He found himself in some sort of riot, in some part of town, and when he tried to remember what brought him there in the middle of dusk on a Saturday, he pinpointed a specific temporal segment in his recent past, wherein one may locate him and this handsome revolutionary, with hair longer than one would expect on a human being in this political and social age, in a coffee shop on a humid Thursday, talking of the neo-colonial present of the country, the revolutionary calling upon him to stop resisting his communist urges and, with a fist punching the air immediately above him, march on toward the properly socialist future.
He was unsure if it was Marxist fervor or some sort of erotic drive, an awry libidinal economy, after years of stasis and depression now experiencing stimulation; but he had this rule that when faced with an attractive man and a choice between yes and no, the answer must always be “yes,” because, who knows? Those moments he fondly remembered about briefs on the floor and staring at the ceiling while entrenched in the breath of another human being sleeping beside him may come back.

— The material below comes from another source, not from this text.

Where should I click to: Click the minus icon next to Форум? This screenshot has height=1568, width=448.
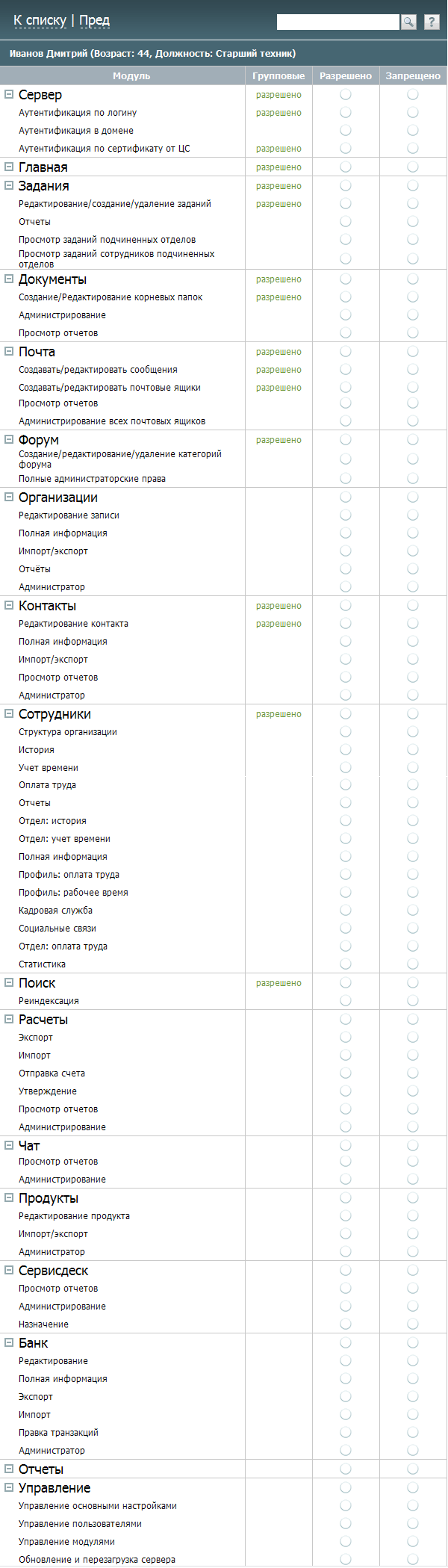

That is, surely, a revolution worth fighting for? Though, which revolution? He was not entirely sure now; but, either way, he said, “Yes.”
Those weeks went by like a torrential wind of revolutionary sentiment, militant desire, and long hours of pretending to talk about Marxism-Leninism-Maoism when, in fact, he would only delineate basic facts, rehearsed in front of the bathroom mirror as he brushed his teeth, while taking up the excuse to look at the revolutionary in that way, taking note of all nuances of his physical being, from the gaps in his teeth, the dark rings around his eyes, the waves of his hair, and the almost tortured gaze that escaped him like search-lights, which looked as if they had been squeezed dry of all humanity, catching fire only when he speaks of taking over the cities and spreading democracy.
There was something about this awful longing that captivated him; and though he was not especially attractive at first, regardless of his boyish flair, the revolutionary later became the perfect embodiment of everything he wanted: A man born in the world, walking on toward a destiny he set for himself, and the moment he was fulfilled was the day he died, whether this be by sacrificing the most basic of his enjoyments for the service of the people, or by the spray of bullets that shall meet him on that fateful battleground. It did not matter. The revolutionary did not come into existence as some tossed possibility. He knew precisely the nature of his existence, and knew precisely the manners of its dissolution. He noted the way this man who did not care at all about the coming of his death was the only man he ever fully understood to be alive; as if it was only through staring at this abyss by the precipice that one may appreciate the fall which succeeds it not as a descent, but as flight…
“Stay here,” said the revolutionary, pushing him away from the street; and he ran back into the formless crowd, saying something like, “Join us when you are ready to die.”